All were served subpoenas by Lozman. The city's own case was minimal, focusing on the lease agreement.

It wasn't long before I realized first-hand why no newspaper would ever want any of its reporters to testify under just about any circumstances. I sat outside the courtroom for, oh, four hours or so before I was called. You see, a witness can't actually watch the trial until after he's testified.

So I couldn't watch the trial that I still wanted to write about. Now, I could regale you with bits of conversation from all of us impatient, frustrated witnesses as we waited our turns (OK, there was talk of the movie Jaws, the mythic Skunk Ape, and the possible homicide of one Fane Lozman), but let's just say we all wished we were somewhere else.

Finally, I was called. The bailiff led me into the sixth-floor courtroom past the smart-looking jury of five women and one man and the Honorable Peter M. Evans, a well-respected 20-year veteran on the bench. After swearing in, I sat on the witness stand across from tall and thin Lozman, who in his big dark suit looked like a fish out of water (or, more precisely, a Florida live-aboard in a courtroom).

Then the fun started. Under Lozman's questioning, I testified that I was at the marina. That was about it before the city's attorney, high-priced municipal law guru George Roberts, began a mind-numbing series of objections.
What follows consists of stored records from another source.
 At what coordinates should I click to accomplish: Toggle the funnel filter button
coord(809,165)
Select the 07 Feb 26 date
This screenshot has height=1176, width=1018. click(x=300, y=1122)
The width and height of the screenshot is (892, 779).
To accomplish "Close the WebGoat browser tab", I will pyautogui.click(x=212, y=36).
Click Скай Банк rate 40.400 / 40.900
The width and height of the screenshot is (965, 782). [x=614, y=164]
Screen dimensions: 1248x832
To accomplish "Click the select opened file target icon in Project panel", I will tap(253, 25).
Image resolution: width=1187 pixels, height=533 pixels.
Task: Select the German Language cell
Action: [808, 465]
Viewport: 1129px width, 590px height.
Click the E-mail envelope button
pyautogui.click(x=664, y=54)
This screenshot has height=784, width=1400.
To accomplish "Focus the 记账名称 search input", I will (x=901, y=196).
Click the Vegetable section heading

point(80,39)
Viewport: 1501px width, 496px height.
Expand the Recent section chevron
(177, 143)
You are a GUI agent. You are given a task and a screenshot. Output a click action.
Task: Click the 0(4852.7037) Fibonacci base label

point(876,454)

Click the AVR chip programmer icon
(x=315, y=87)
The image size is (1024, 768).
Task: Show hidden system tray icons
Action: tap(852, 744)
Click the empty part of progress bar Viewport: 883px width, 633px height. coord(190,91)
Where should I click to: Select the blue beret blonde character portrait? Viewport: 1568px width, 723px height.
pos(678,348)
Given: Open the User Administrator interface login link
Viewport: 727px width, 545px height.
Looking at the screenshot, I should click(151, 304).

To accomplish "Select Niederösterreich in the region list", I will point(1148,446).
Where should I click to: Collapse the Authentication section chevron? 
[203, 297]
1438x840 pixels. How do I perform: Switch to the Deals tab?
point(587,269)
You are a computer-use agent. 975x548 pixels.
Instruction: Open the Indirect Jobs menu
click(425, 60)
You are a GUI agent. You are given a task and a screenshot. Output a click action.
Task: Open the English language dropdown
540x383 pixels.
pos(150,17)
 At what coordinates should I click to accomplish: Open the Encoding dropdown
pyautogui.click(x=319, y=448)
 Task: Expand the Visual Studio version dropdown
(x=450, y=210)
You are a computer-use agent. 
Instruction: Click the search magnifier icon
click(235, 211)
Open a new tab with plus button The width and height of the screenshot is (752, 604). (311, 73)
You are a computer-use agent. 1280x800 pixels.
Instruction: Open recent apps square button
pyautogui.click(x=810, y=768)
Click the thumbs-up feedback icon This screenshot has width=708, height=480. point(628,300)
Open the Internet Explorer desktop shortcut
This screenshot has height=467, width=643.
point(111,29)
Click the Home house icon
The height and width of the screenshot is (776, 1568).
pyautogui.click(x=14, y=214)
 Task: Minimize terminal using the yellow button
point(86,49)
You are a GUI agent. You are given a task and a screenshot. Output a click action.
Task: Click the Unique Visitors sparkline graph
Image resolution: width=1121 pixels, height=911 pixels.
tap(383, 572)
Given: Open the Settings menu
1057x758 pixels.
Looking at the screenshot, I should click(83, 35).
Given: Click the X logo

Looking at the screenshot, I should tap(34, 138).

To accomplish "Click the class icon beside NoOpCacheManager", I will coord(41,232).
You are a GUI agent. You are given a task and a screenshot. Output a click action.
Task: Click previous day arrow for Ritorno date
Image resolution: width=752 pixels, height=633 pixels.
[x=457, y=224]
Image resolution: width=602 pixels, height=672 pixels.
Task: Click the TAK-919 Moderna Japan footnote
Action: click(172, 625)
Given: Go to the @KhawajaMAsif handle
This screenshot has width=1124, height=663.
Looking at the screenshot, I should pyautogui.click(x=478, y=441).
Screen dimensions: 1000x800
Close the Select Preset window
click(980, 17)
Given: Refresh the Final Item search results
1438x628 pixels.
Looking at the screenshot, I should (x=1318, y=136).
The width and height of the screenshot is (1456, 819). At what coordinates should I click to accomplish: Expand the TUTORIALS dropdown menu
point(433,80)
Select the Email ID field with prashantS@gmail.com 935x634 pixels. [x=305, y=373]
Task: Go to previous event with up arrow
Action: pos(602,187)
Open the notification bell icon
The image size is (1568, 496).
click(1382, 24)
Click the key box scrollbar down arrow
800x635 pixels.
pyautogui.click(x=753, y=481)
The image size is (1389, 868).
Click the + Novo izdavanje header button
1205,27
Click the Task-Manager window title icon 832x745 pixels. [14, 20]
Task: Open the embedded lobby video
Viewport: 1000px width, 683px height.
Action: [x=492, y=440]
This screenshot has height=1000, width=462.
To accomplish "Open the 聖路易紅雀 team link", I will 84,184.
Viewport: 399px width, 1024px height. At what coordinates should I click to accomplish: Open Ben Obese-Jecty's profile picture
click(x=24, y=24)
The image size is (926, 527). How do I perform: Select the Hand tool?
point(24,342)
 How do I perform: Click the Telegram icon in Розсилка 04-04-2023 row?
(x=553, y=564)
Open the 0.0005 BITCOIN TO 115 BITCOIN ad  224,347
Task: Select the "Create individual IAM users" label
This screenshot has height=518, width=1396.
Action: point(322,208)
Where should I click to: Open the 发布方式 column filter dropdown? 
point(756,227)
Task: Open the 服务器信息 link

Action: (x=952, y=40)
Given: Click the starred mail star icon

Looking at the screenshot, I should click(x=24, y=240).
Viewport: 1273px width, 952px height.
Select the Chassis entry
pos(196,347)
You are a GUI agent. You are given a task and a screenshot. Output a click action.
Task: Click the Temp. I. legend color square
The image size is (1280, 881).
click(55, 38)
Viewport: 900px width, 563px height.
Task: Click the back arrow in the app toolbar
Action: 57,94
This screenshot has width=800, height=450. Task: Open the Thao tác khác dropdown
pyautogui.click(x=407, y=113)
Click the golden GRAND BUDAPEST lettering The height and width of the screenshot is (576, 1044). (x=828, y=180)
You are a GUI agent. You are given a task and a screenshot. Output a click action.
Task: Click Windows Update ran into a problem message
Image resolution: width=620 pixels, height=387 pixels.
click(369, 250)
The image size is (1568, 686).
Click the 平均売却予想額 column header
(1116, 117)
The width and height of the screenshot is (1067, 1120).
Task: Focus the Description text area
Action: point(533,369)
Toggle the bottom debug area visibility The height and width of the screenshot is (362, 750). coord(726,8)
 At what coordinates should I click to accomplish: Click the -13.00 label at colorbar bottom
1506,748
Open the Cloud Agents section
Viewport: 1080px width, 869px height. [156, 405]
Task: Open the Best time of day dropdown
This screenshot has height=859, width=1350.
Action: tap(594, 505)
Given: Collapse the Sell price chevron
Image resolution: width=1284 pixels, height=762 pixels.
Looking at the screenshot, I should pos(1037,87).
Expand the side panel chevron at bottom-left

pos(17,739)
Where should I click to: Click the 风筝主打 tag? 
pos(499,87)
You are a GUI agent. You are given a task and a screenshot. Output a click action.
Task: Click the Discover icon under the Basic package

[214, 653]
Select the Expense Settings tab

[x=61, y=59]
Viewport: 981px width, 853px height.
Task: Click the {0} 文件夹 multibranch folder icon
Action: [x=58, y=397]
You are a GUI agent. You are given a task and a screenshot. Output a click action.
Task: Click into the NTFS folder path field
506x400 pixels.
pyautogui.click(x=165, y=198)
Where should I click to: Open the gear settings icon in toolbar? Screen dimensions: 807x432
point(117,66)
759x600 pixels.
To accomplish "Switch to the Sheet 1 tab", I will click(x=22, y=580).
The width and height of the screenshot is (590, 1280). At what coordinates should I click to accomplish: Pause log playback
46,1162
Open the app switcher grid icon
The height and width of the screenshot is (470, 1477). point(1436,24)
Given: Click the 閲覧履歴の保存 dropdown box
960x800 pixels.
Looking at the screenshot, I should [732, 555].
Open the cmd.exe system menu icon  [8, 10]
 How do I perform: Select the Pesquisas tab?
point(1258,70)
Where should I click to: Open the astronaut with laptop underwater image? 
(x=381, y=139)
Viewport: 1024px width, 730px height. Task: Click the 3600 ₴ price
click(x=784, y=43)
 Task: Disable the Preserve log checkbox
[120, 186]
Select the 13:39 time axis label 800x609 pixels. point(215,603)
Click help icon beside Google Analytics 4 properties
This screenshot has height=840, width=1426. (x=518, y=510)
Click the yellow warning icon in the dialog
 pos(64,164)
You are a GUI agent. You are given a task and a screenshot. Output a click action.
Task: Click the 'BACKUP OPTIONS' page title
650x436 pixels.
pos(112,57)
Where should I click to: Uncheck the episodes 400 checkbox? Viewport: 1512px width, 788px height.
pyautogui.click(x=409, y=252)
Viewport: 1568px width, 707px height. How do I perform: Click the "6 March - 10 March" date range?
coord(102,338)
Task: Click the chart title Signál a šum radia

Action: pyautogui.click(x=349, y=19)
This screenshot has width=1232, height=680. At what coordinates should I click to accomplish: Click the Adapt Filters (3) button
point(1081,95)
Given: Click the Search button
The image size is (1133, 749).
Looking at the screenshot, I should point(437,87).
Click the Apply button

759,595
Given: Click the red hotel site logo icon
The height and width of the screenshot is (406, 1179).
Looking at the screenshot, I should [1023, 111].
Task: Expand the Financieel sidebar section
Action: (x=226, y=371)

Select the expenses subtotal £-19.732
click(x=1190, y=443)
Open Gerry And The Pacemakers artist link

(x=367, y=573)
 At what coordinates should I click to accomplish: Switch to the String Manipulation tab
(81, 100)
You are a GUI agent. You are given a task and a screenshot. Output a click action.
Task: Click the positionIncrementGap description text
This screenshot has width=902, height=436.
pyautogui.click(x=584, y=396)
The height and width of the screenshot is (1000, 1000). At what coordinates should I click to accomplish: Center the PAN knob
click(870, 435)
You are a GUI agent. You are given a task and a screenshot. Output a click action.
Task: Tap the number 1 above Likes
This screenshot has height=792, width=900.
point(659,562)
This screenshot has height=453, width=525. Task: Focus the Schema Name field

"Hearsay, your honor," he'd say.

"Sustained," Judge Evans would usually rule.

Then Lozman tried asking me a question — a popular one was a variation of "Did Assistant Chief Harris threaten to put the cuffs on me?" — in different ways and Roberts, a gray-bearded 31-year veteran whose demeanor tilted from amiable to gruff, would successfully object again.

Several times, the judge would call Lozman and Roberts to the bench and turn on a white noise machine so the jury couldn't hear their words. I could hear them, though. Roberts, who also had the help of co-counsel Sherri Renner, kept referring to any testimony I might give as "classic hearsay."

Lozman gave up, and then Roberts began his cross. It went much more smoothly, since he knew what to ask and Lozman had no idea what to object to. One thing Roberts managed to get into the record was that Lozman referred to his city protagonists as "corrupt assholes" (a direct quote from my story), enhancing his basic argument that the defendant was a rule-breaker who was just trying to make trouble.

Lozman tried to question me again but was quickly shot down by the judge, and it was soon over. He was clearly outmatched by Roberts and Renner, but there was something admirable — almost noble — about the effort.